Nova decisão do STJ pode mudar sua estratégia tributária

Por maioria de 3 votos a 2, a 1ª Turma do Superior Tribunal de Justiça (STJ) decidiu que empresas que desistem de processos judiciais para aderir a programas de transação tributária não precisam pagar honorários advocatícios à Fazenda Nacional.

O entendimento da maioria foi que a renúncia ao direito discutido na ação é uma exigência legal para participar da transação. Como a legislação que regula esse tipo de acordo não prevê a cobrança de honorários, exigir esse pagamento violaria a lógica da negociação mútua e da boa-fé que norteiam o programa.

O voto vencedor foi do ministro Paulo Sérgio Domingues. Para ele, cobrar honorários mesmo após a empresa abrir mão da ação judicial vai contra o espírito consensual da transação e representa uma aplicação indevida da regra geral do Código de Processo Civil (CPC). Ele foi acompanhado pelos ministros Regina Helena Costa e Sérgio Kukina.

Durante o julgamento, a ministra Regina Helena Costa reforçou que cobrar honorários em casos de transação desestimularia a adesão ao programa, contrariando seu objetivo principal.

Ficaram vencidos os ministros Gurgel de Faria (relator) e Benedito Gonçalves. Eles defenderam que, como a legislação da transação não trata dos honorários, deve-se aplicar o artigo 90 do CPC, que prevê o pagamento em caso de desistência da ação.

Este foi o terceiro julgamento sobre o caso. Inicialmente, houve pedido de vista por Paulo Sérgio Domingues. Em seguida, Benedito Gonçalves também pediu mais tempo para analisar e, ao final, acompanhou o relator.
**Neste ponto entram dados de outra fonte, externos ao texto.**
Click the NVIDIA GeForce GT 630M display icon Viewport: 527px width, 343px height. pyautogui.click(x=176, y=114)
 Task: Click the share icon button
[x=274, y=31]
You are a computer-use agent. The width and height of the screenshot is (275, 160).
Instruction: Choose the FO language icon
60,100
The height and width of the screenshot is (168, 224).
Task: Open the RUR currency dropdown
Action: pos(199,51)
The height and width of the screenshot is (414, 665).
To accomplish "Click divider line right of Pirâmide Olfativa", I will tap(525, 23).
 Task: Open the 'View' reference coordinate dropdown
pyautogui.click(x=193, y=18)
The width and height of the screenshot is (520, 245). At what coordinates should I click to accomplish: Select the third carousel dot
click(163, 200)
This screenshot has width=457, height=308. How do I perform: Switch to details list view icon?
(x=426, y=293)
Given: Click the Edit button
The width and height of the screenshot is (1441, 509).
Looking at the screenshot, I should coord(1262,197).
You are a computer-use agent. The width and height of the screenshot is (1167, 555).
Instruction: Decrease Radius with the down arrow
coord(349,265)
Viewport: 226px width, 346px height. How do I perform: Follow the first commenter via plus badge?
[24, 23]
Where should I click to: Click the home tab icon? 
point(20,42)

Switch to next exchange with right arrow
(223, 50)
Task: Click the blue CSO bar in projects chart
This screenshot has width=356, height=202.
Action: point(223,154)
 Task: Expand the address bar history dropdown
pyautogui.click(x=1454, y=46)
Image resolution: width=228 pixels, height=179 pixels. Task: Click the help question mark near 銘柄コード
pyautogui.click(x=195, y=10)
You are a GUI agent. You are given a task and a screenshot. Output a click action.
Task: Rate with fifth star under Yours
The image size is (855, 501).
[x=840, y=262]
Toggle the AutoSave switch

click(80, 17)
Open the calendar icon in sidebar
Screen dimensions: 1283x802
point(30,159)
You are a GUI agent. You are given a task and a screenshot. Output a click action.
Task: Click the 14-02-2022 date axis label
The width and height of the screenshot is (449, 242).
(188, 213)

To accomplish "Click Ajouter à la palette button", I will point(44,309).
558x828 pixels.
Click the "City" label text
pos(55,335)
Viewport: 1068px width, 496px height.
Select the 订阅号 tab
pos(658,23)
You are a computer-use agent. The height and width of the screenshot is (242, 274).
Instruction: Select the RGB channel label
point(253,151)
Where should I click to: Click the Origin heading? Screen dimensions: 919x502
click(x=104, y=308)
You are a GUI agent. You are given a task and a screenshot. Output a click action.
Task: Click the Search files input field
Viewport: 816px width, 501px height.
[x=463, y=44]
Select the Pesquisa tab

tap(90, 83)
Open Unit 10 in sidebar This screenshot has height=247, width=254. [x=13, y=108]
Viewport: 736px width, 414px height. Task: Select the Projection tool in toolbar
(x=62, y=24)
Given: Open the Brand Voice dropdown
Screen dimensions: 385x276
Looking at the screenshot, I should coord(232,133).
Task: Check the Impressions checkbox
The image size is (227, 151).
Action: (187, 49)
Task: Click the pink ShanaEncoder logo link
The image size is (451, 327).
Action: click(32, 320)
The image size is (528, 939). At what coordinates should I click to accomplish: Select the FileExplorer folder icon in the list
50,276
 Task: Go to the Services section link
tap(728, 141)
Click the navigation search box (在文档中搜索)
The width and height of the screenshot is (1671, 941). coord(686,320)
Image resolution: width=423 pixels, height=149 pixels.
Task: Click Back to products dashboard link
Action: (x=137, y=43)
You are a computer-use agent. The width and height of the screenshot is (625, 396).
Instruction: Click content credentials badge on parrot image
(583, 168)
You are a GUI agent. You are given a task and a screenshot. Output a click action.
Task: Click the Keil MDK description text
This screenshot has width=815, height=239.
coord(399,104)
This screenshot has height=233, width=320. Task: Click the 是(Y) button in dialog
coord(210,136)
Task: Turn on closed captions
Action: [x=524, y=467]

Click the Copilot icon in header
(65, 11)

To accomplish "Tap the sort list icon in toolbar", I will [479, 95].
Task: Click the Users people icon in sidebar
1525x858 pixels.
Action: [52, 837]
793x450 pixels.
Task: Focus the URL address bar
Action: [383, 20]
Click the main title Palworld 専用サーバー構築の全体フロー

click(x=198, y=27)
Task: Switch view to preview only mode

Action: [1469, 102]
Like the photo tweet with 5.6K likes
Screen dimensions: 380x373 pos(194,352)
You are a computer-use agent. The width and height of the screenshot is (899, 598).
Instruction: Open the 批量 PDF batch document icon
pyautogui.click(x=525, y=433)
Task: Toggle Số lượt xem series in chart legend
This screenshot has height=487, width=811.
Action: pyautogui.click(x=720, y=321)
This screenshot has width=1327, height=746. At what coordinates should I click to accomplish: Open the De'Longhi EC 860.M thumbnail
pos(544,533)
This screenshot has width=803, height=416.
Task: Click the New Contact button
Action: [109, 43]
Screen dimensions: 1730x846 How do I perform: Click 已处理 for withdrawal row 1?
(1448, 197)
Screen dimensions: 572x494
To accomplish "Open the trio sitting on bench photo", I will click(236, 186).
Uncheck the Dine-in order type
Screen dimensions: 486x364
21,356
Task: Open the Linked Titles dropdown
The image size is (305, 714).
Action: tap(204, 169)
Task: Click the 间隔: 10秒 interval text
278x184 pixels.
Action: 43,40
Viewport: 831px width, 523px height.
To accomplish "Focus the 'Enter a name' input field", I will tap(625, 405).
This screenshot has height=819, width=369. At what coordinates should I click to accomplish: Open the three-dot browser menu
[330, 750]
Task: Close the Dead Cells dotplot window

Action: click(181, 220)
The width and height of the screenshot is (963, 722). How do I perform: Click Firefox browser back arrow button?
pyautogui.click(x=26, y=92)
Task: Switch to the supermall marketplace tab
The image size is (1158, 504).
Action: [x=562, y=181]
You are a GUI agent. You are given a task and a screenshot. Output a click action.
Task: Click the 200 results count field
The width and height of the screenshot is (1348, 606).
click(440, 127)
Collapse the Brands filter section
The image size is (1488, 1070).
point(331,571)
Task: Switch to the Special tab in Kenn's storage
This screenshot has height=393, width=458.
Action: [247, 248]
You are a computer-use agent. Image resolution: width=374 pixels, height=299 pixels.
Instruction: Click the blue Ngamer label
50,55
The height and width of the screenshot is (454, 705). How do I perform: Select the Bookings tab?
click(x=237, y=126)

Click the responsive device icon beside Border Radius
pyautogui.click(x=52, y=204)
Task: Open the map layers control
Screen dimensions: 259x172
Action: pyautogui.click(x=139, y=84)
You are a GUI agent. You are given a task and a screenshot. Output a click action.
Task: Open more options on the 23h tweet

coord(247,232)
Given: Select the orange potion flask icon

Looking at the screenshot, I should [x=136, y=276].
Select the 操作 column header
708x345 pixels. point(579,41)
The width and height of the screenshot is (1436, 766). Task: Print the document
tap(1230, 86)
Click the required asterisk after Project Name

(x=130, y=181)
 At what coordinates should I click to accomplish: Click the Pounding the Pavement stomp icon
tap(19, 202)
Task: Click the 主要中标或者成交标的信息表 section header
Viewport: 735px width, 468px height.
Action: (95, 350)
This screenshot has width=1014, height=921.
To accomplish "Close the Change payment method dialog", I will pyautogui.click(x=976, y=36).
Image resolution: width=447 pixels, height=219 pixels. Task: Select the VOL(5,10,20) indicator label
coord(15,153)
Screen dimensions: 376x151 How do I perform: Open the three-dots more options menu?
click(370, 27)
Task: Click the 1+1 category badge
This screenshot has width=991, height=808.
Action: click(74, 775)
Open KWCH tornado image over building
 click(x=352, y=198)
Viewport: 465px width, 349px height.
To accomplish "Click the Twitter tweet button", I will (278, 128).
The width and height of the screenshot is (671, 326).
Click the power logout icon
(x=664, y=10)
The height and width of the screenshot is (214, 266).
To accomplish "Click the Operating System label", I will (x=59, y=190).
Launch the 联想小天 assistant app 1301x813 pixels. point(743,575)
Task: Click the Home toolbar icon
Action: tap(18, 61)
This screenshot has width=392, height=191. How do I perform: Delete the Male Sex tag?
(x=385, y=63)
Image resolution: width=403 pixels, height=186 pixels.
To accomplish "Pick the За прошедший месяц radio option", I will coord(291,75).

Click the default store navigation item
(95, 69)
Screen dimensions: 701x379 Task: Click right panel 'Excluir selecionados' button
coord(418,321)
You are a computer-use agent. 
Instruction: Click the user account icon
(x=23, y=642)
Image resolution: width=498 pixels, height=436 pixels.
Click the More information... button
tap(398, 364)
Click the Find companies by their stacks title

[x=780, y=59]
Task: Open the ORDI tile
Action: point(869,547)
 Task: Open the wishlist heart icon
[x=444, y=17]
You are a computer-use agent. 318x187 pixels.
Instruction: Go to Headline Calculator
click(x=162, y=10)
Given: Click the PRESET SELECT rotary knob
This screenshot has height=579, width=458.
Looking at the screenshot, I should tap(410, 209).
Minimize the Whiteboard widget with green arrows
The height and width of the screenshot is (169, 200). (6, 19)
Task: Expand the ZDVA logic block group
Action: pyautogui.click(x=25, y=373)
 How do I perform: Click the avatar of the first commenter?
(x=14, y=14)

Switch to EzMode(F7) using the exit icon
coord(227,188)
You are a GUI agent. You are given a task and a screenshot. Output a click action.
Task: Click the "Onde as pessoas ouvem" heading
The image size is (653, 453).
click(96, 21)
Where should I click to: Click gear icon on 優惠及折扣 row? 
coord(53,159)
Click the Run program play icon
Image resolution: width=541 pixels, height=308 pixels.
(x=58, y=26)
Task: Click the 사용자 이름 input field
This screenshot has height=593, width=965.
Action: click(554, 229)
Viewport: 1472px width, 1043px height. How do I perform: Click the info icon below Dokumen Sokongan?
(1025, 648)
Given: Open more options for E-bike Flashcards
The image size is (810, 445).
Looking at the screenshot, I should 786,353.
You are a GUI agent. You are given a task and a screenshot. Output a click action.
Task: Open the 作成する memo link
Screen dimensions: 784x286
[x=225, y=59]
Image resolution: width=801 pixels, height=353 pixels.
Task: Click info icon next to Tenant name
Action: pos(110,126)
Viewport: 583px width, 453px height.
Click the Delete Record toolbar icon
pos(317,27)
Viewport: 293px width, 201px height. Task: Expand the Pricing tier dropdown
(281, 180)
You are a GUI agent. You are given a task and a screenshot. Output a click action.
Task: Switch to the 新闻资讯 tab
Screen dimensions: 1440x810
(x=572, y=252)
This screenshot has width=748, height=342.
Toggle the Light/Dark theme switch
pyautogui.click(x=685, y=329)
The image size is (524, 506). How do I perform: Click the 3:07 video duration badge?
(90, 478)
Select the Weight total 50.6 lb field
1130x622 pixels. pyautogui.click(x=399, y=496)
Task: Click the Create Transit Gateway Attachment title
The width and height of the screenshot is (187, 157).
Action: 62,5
A controvérsia teve origem em uma ação anulatória de débito fiscal movida por uma empresa que, mais tarde, aderiu ao programa de transação previsto na Portaria 14.402/2020 — voltado a contribuintes afetados pela pandemia de Covid-19.

A Fazenda Nacional alegou que esse tipo de desistência não deveria ter o mesmo tratamento que os casos de adesão a parcelamentos especiais, que possuem regras próprias sobre a dispensa de honorários.

O caso foi analisado no Recurso Especial (REsp) 2.032.814.